Hemorrhoids are a common vascular condition involving cushions of tissue that line the anal canal, containing blood vessels, smooth muscle, and connective tissue. These cushions are a normal part of the anatomy, helping with anal continence. When these structures become enlarged and inflamed due to increased pressure, they can lead to uncomfortable symptoms. The most advanced and often most bothersome form is the prolapsed hemorrhoid.
Defining Prolapsed Hemorrhoids
Hemorrhoids are categorized based on their location relative to the dentate line, a sensory nerve boundary within the anal canal. Internal hemorrhoids form above this line, in the lower rectum, where they may initially be painless due to fewer pain-sensing nerves. External hemorrhoids develop below this line, under the skin around the anus, and are often more painful.
A prolapsed hemorrhoid is exclusively an internal hemorrhoid that has descended or pushed out of the anus. Prolapse describes the mechanism where the internal tissue, no longer held securely by weakened supports, slides downward and bulges outside the anal opening. Since external hemorrhoids are already on the outside, they do not prolapse. This protrusion causes the visible and sometimes painful symptoms associated with the condition.
The Four Grades of Prolapse
The severity of internal hemorrhoids is classified using a four-grade system based on the degree of prolapse, which helps determine the appropriate course of treatment. This system progresses from Grade I, which involves no prolapse, to Grade IV, which is a permanent protrusion.
A Grade I internal hemorrhoid involves enlarged tissue that may cause bleeding but remains entirely inside the anal canal. A Grade II hemorrhoid prolapses out of the anus during straining, such as during a bowel movement, but spontaneously retracts back inside once straining stops. The tissue reduces on its own without any manual assistance.
Grade III hemorrhoids prolapse out of the anus upon straining but require manual intervention to be pushed back inside. The patient must physically push the tissue back into the anal canal to achieve reduction. This inability to spontaneously reduce marks a significant increase in the severity of the condition.
The most advanced stage is the Grade IV hemorrhoid, which is permanently prolapsed outside the anus and cannot be manually pushed back inside. This exposed tissue can be at risk of complications like strangulation, where the blood supply is cut off.
Recognizable Symptoms and Causes
Symptoms often become more noticeable as the grade increases and the tissue protrudes further. A common symptom is bright red blood visible on the toilet paper or in the toilet bowl, usually occurring during or after a bowel movement. The most defining symptom is feeling or seeing a soft, often moist lump protruding from the anus.
The protruding tissue can also lead to anal itching, irritation, and discomfort, especially when sitting or during physical activity. A feeling of incomplete evacuation is also frequently reported. Pain is not always a feature of internal hemorrhoids unless the prolapsed tissue becomes thrombosed or strangulated.
The primary cause of hemorrhoid formation and subsequent prolapse is increased pressure within the anal and rectal veins. Chronic constipation, straining during bowel movements, and prolonged sitting on the toilet are frequent contributors. Other risk factors that increase intra-abdominal pressure include pregnancy and obesity.

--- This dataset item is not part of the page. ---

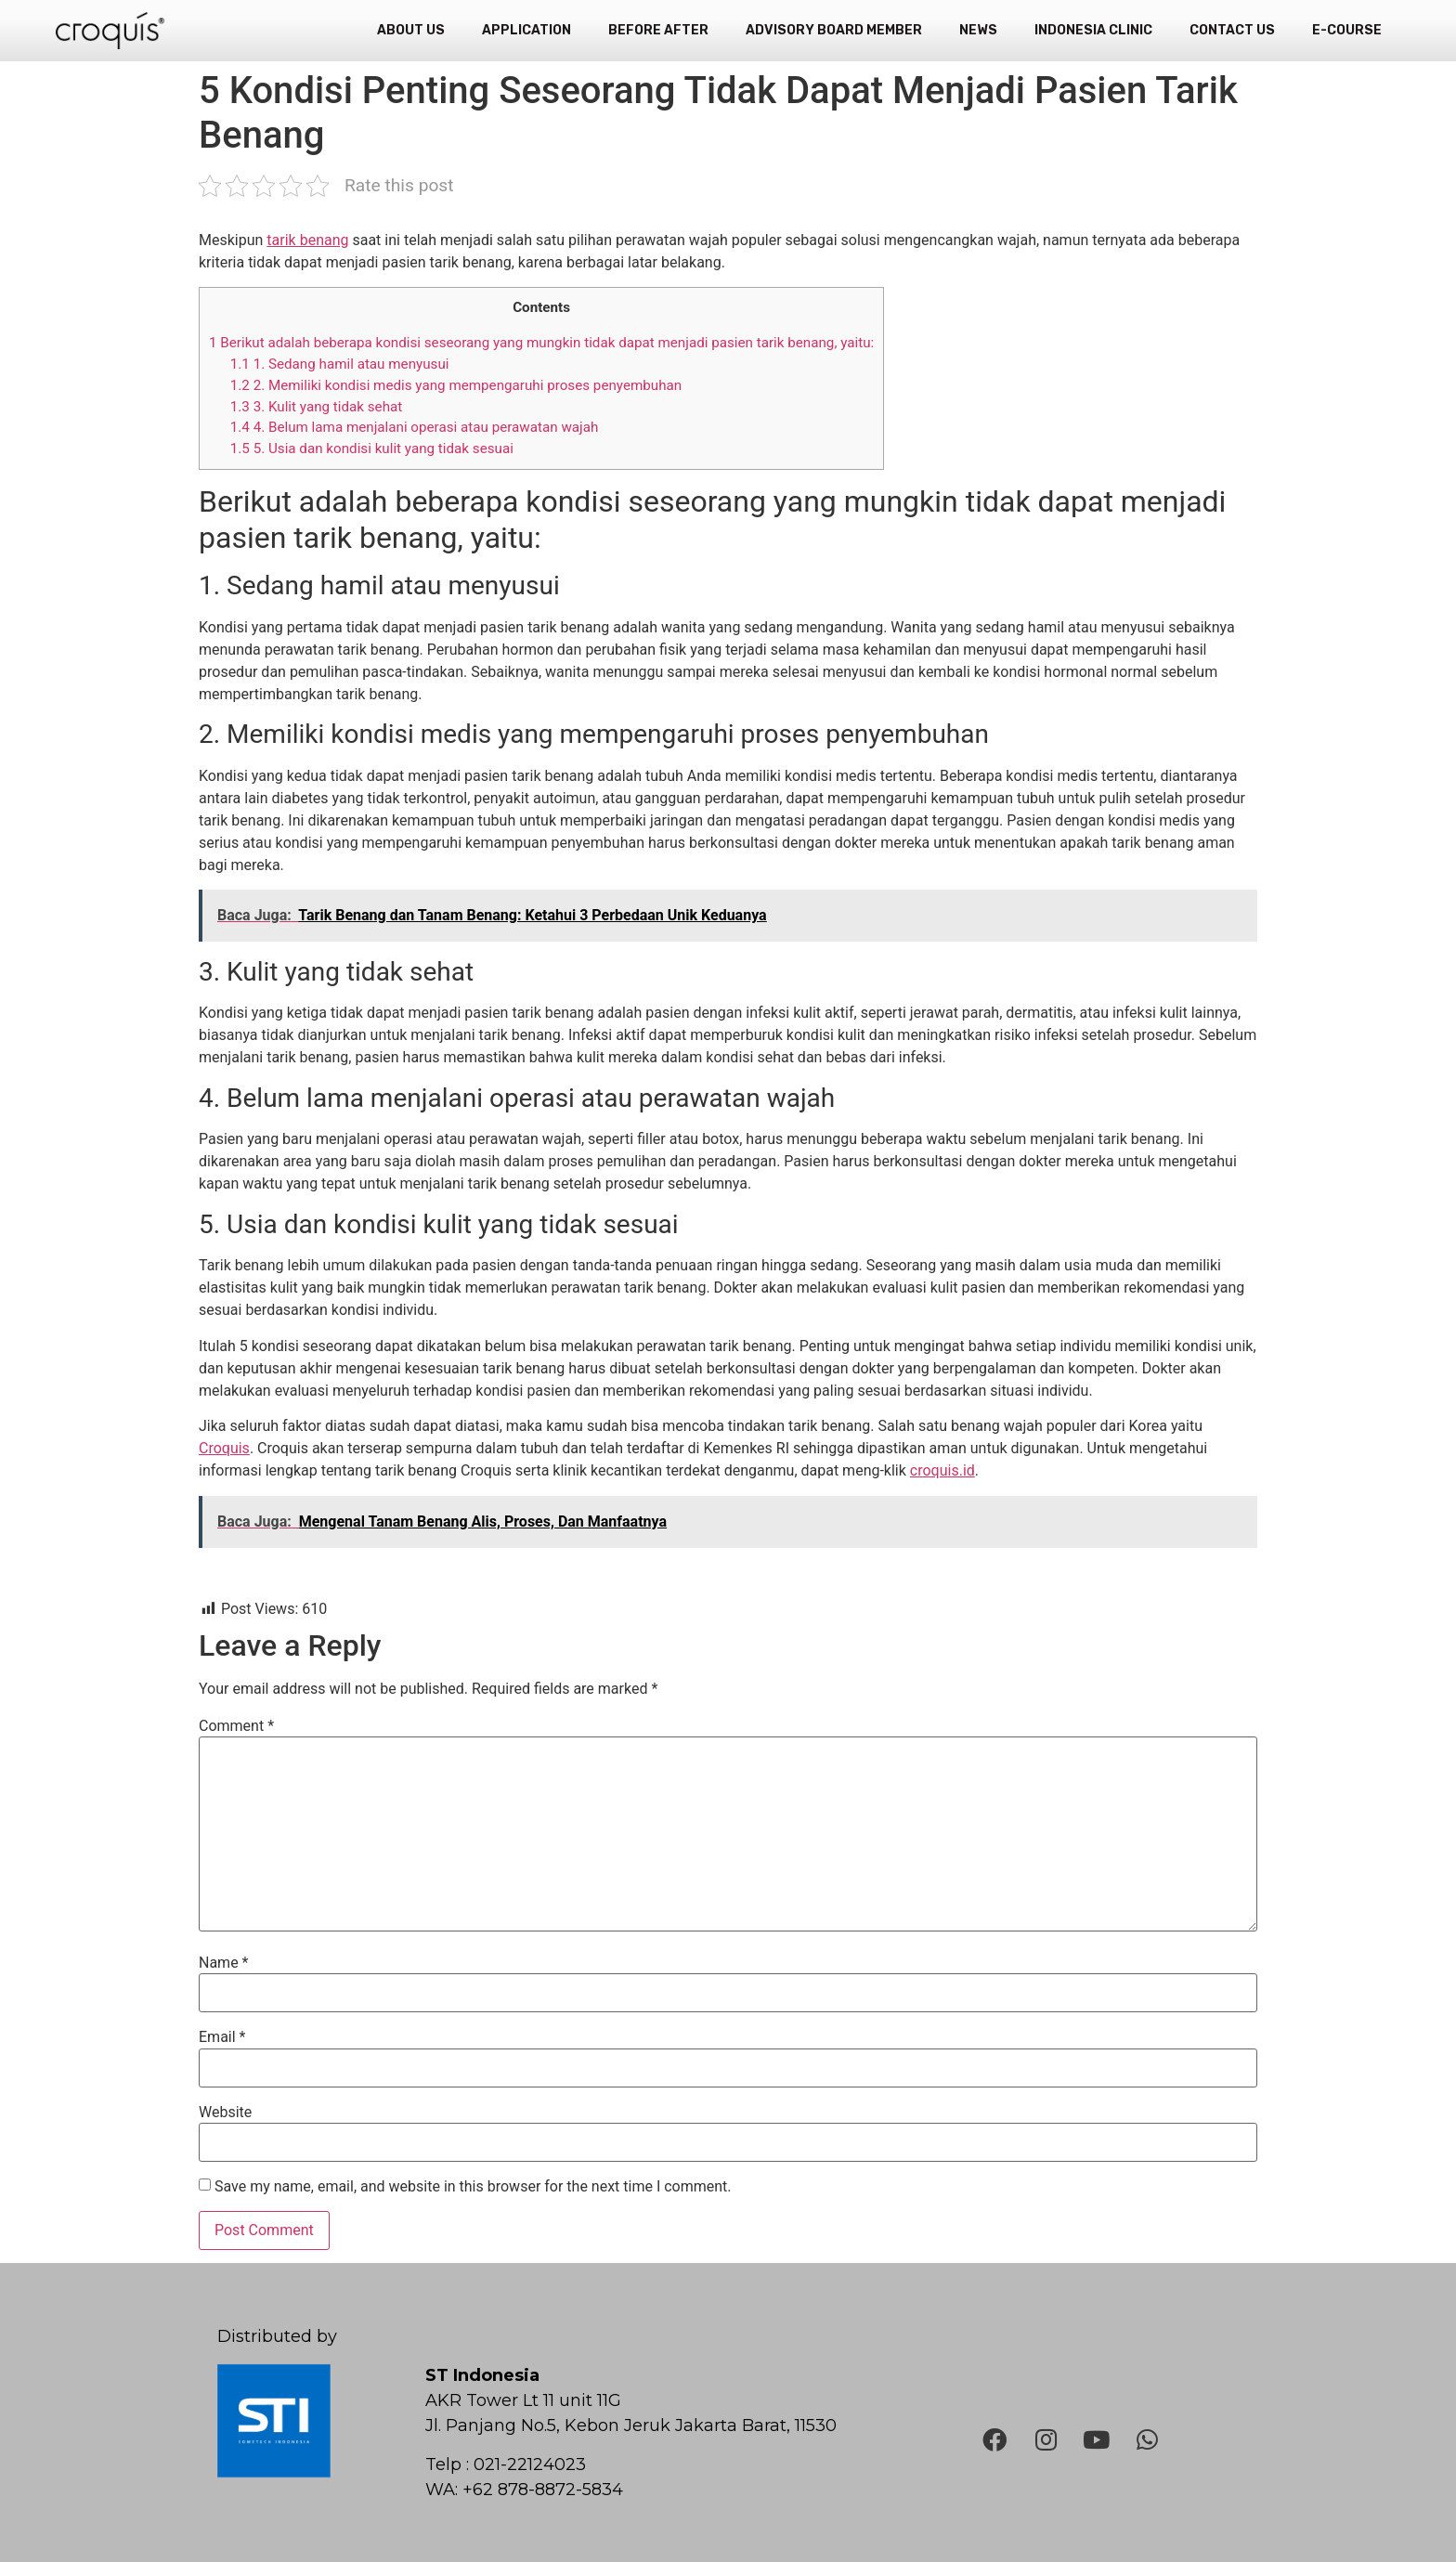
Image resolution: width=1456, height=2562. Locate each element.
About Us (411, 30)
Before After (658, 30)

Options for Management and Treatment
Treatment for prolapsed hemorrhoids is determined by the grade of the condition, following a tiered approach from least to most invasive. For Grade I and many Grade II hemorrhoids, conservative management is the initial approach. This involves lifestyle modifications such as increasing dietary fiber and fluid intake to soften stools and minimize straining.

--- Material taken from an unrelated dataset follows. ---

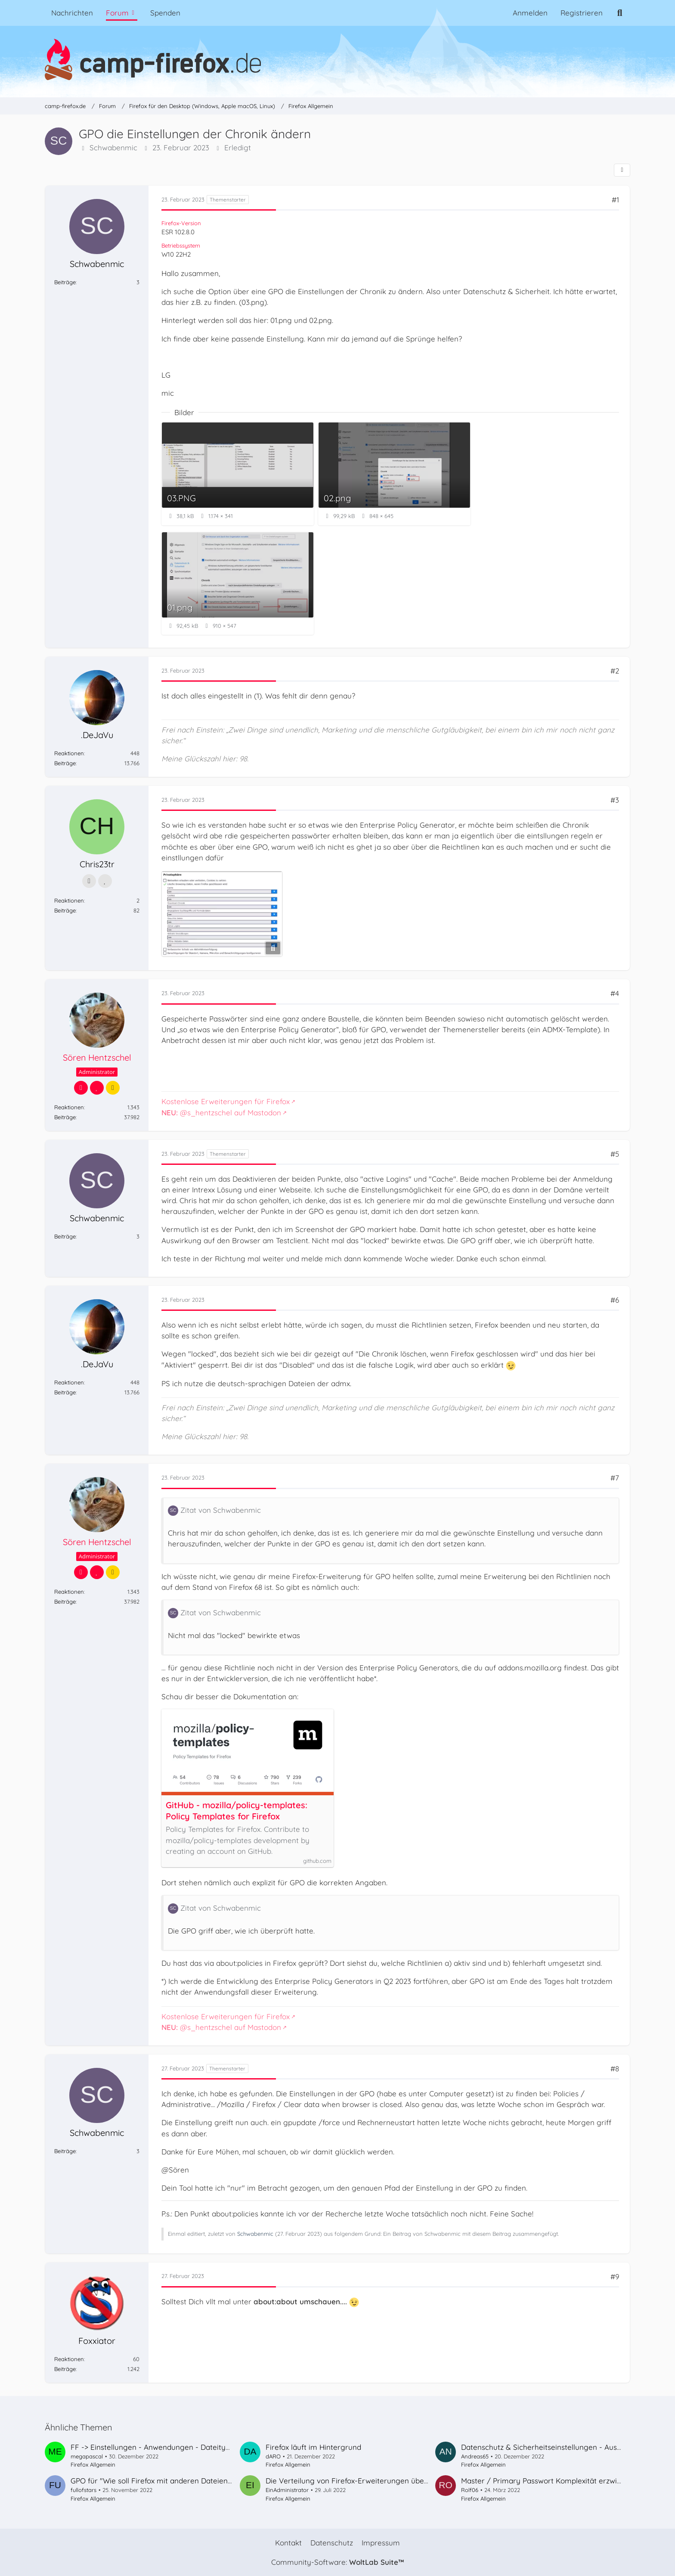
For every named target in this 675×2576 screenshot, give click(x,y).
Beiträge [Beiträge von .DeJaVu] (65, 763)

Topical treatments, including over-the-counter creams and ointments containing hydrocortisone, can reduce inflammation and relieve discomfort. Warm sitz baths, where the anal area is soaked in warm water for 10 to 15 minutes several times a day, can help soothe irritation and muscle spasms. These conservative measures aim to manage symptoms and prevent further progression.
If conservative care fails, or for higher-grade hemorrhoids (Grades II and III), minimally invasive office procedures are often effective.
Minimally Invasive Procedures
Rubber band ligation is a common technique where a small elastic band is placed around the base of the hemorrhoid to cut off its blood supply, causing the tissue to wither and fall off within a week. Sclerotherapy involves injecting a chemical solution directly into the hemorrhoid to shrink it. Infrared coagulation uses heat to create scar tissue that reduces the blood supply.
Surgical intervention is typically reserved for severe, symptomatic Grade III hemorrhoids that fail to respond to office procedures and for all Grade IV cases. A traditional hemorrhoidectomy involves surgically excising the enlarged hemorrhoidal tissue, which is considered the most definitive treatment with the lowest recurrence rate. Another option, stapled hemorrhoidopexy, uses a circular stapling device to reposition the prolapsed tissue back into the anal canal and cut off its blood supply.